On 7 March in Paris, we open our Science|Business Roundtable of leaders in European industry and academia, to debate and propose new ideas to improve the climate for innovation in Europe. One immediate suggestion is that Europeans do better at communications.

European innovators have long come a poor second to their North American counterparts, when it comes to sounding the trumpets about their accomplishments – and ways to make money from them. You see it in universities. You see in businesses, big and small.

This has several consequences.

The most obvious is that publicity floods to American research. And European universities are less likely to come to the attention of the companies and investors who might be willing to back an idea.

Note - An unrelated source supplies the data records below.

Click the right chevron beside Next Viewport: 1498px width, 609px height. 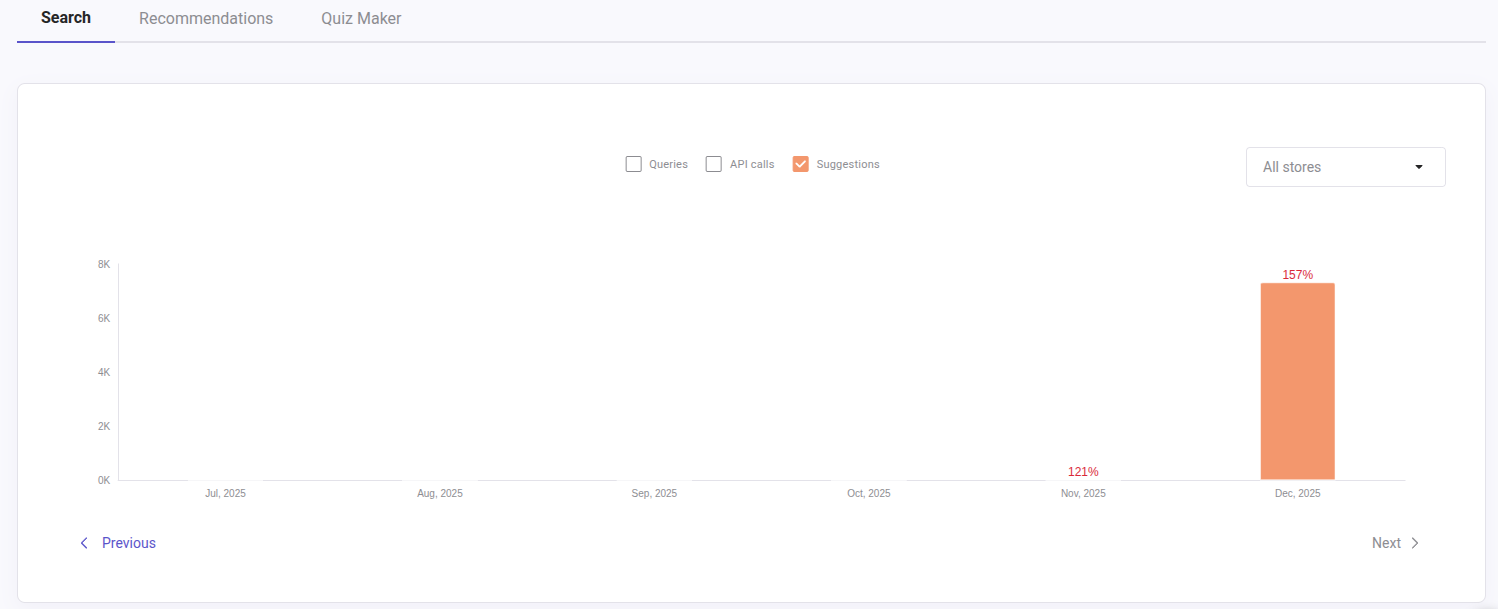click(1415, 542)
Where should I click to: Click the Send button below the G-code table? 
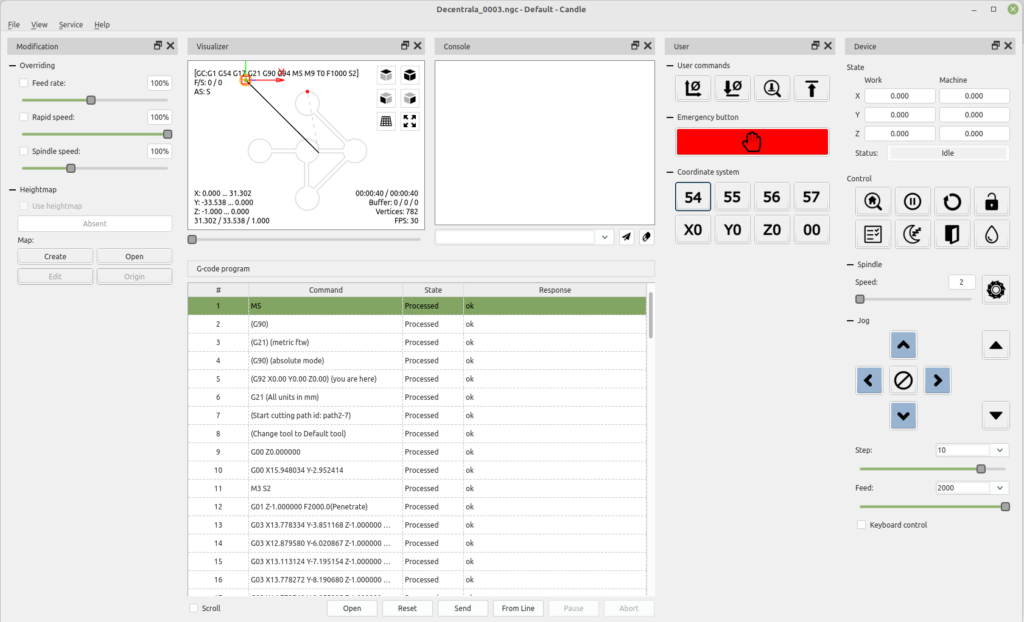[x=462, y=608]
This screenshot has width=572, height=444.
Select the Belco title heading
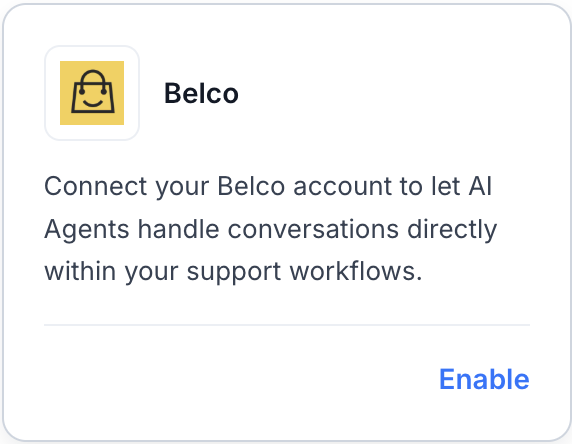click(x=201, y=93)
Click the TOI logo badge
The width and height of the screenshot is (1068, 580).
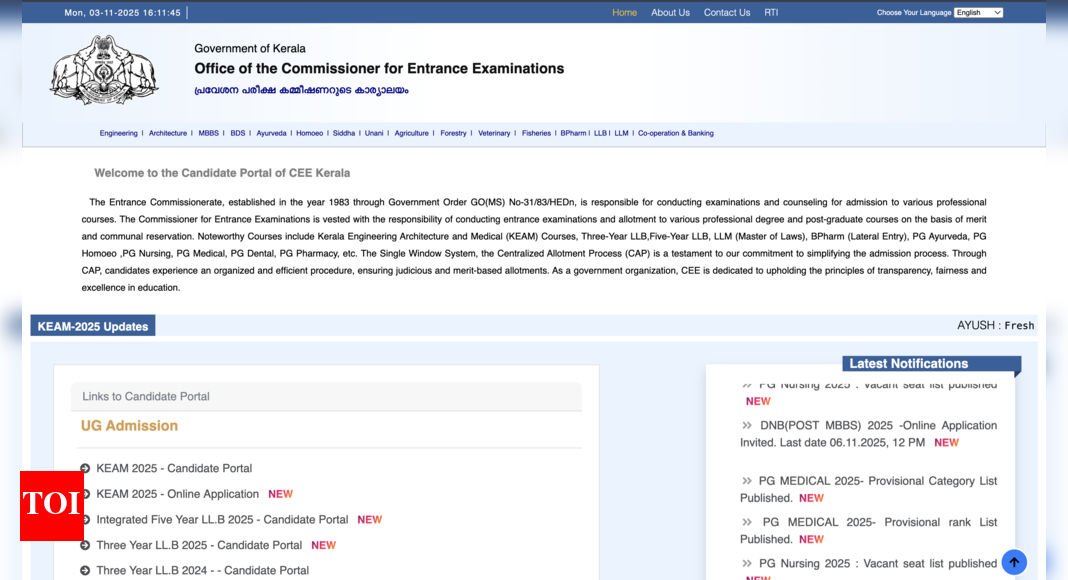pos(51,505)
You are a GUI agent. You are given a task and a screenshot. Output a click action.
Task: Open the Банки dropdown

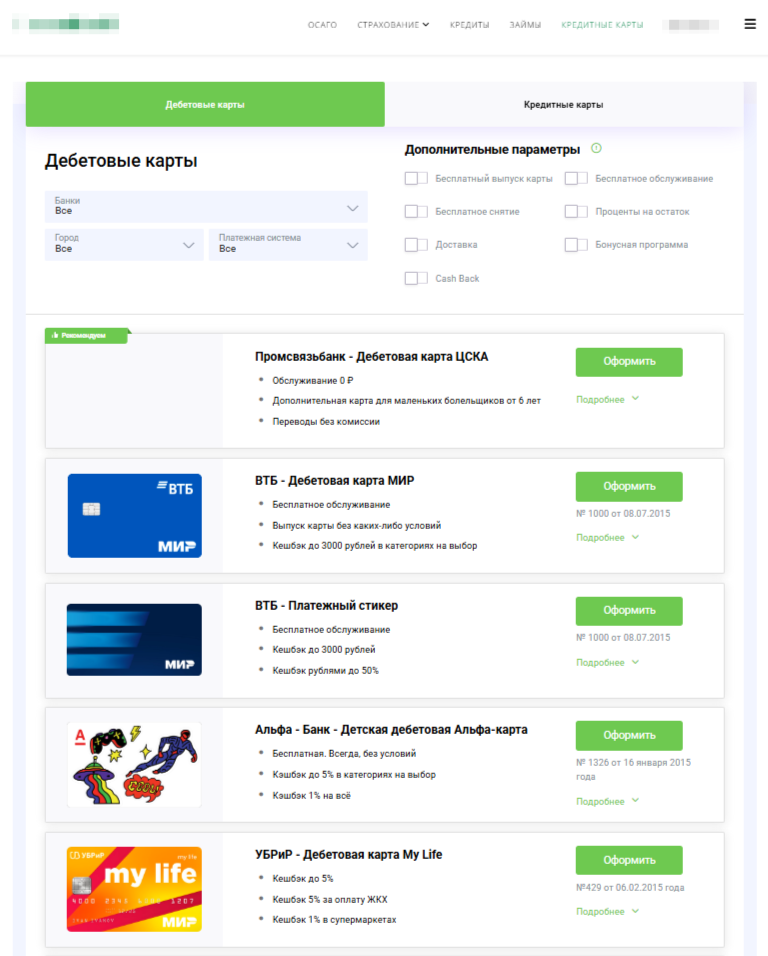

Poor visibility also creates the wrong impression among other interested parties – from the kids who might study science and come up with the next big thing, to the politicians who decide if they will spend our money to fund the research that those young people might do one day.

The reluctance of businesses to talk technology has similar effects. It leaves analysts and investors ignorant of an important part of the businesses that they follow. It also misses the chance to say to consumers: “Look, we are here to do more than just make money. And those things we sell you really are the latest thing.”

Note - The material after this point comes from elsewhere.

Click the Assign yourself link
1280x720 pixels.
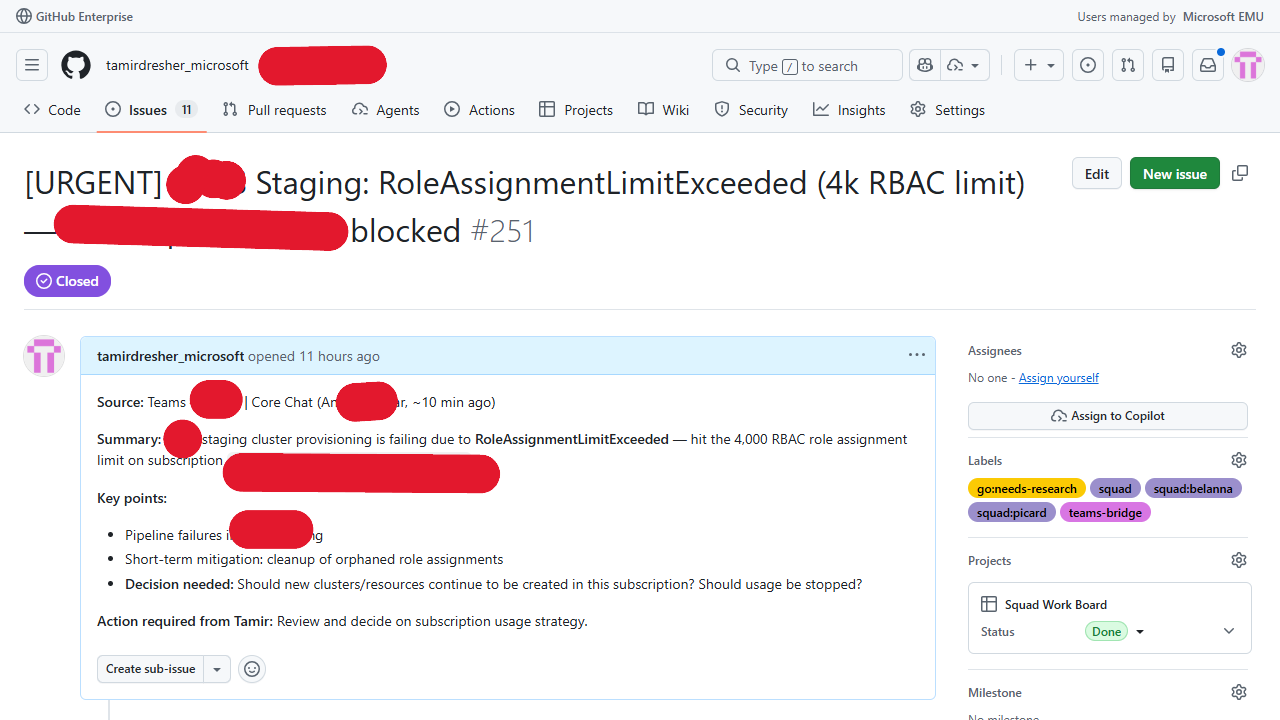click(x=1058, y=377)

Not talking science also leaves the way open for anti-business – they would call it pro-environment – activists to use science as a weapon against you. (You can’t suddenly come in brandishing your science if you haven’t already established your credibility on that front.)

It is time for the research community to become more active in promoting science that delivers real value – not just the culturally fascinating, but technologically irrelevant, stuff of black holes, big bangs and particles smashing into one another at the speed of light.

Sure, biomedics strut their stuff, much more so than their contribution to innovation justifies. But that has the unfortunate effect of skewing the attention of the media ever more than is justified by the natural interest that people have in their own health.

Fortunately, there are signs of life in Europe, and that publicity is becoming more important to the people who generate the ideas that deliver profitable technologies.

Universities are getting their act together, albeit with pitiful resources in comparison with academics in the USA. The EU is helping them with a “Communiqué” initiative, which hopes to raise the level of university PR. The EU has also started to push the research message to the business media, through such activities as a session on communicating to business media at last year’s Communication European Research event in Brussels last November and a follow on session in Brussels later this month at the European Business Summit in Brussels.

This meeting calls on researchers in Europe to look at their own promotional activity, to benchmark their performance against similar organisations, and to put in place clear strategies for publicising their work.